WORK ORDER 1
From the article on the Balata raid, quote the part that opens with the words containing "The video shows the ambulance" and closes with "from now on.".
WORK ORDER 2
In the article on the Balata raid, what was the Duvdevan force disguised as when it arrived at the camp?

After Gaza, Israeli soldiers are allowed to do anything. Even hide in a Palestinian ambulance


Relatives mourn during the funeral of Palestinian Muhammad Abu Amer, 18, who was killed at night in an Israeli army raid, in the West Bank refugee camp of Balata, Nablus, on 4 January 2025

Gideon Levy writes in Haaretz on 9 January 2025:

Last week, the photographer Alex Levac and I visited the Balata refugee camp in the West Bank city of Nablus to investigate the circumstances of the killing of two innocent civilians in an operation by the army’s undercover counterterrorism Duvdevan unit. One was an 80-year-old woman who was innocently walking down the street. The other was a 25-year-old barber who was sitting at home with his family eating breakfast in the kitchen.

After the operation, the Israel Defense Forces and the Shin Bet security service said that “the commander of Fatah’s military wing, who was killed by the force,” had “Iranian funding, ties with Lebanon and a plan for attacks inside Israel.” What rubbish. The assassinated men are always “planning attacks.” Even the two young children, ages 8 and 10, that the army killed in an airstrike on Wednesday in Tammun were planning attacks.

Eyewitnesses in Balata told us that soldiers got out of a vehicle and started shooting at passersby. And that is how the older woman and the barber were killed.

This week, a field researcher for B’Tselem, Abd al-Karim Sa’adi, sent us a video that cast this dubious assassination operation – this killing in broad daylight in the middle of a crowded refugee camp – in an even worse light. The Duvdevan force arrived at the camp disguised as a medical team, and the soldiers emerged from a Palestinian ambulance.

The video shows the ambulance making its way down a crowded alley, past kiosks and pedestrians. This was in the morning, and the ambulance was new, with Palestinian license plates. Maybe they were stolen, or maybe they were made especially for this assassination operation. Around half a dozen soldiers emerged, to the shock of the people in the street. The video shows them running for their lives.

Thus the IDF is using ambulances for assassination operations. It’s hard to think of a more despicable way of invading a crowded refugee camp one fine morning to kill wanted men, and innocent people as well, than using ambulances. Not only is this cowardly and criminal, but it also endangers every genuine ambulance traveling in the West Bank from now on.

Just as in Tammun on Tuesday, in Balata on December 19 it was also impossible to carry out these operations without killing innocents. But the use of an ambulance by an elite unit takes the IDF’s utter contempt for international law up another notch.

DATA LISTING

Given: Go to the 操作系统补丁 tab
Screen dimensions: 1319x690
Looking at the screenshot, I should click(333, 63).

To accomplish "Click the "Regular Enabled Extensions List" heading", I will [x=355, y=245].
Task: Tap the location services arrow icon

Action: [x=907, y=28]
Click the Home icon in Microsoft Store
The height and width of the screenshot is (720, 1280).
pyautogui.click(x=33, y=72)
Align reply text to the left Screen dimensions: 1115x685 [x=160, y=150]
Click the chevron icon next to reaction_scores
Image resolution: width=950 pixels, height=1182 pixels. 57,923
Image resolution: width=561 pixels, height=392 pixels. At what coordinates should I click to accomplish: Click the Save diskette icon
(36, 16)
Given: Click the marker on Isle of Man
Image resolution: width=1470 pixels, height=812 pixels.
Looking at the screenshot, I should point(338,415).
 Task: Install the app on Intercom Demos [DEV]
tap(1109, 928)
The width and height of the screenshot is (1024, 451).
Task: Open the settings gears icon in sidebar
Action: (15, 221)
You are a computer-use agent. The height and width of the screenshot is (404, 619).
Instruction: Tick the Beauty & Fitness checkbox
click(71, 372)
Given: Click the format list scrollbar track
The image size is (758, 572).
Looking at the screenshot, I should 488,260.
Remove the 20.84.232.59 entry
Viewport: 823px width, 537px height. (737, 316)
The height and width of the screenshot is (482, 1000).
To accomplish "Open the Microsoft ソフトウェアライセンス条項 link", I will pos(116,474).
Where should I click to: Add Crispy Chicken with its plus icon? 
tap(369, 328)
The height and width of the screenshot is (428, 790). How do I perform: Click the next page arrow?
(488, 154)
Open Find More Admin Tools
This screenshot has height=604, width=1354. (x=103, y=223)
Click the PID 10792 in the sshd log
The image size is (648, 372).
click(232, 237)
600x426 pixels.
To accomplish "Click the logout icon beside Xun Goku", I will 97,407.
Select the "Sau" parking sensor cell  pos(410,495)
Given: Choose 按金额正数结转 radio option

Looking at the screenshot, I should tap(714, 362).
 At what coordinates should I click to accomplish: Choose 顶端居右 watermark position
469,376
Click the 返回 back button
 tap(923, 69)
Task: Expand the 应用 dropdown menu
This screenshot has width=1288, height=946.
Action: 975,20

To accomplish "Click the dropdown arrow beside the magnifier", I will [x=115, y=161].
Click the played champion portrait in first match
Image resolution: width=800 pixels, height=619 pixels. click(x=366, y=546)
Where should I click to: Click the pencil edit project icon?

EXERCISE ANSWER 1
The video shows the ambulance making its way down a crowded alley, past kiosks and pedestrians. This was in the morning, and the ambulance was new, with Palestinian license plates. Maybe they were stolen, or maybe they were made especially for this assassination operation. Around half a dozen soldiers emerged, to the shock of the people in the street. The video shows them running for their lives.

Thus the IDF is using ambulances for assassination operations. It’s hard to think of a more despicable way of invading a crowded refugee camp one fine morning to kill wanted men, and innocent people as well, than using ambulances. Not only is this cowardly and criminal, but it also endangers every genuine ambulance traveling in the West Bank from now on.

EXERCISE ANSWER 2
A medical team.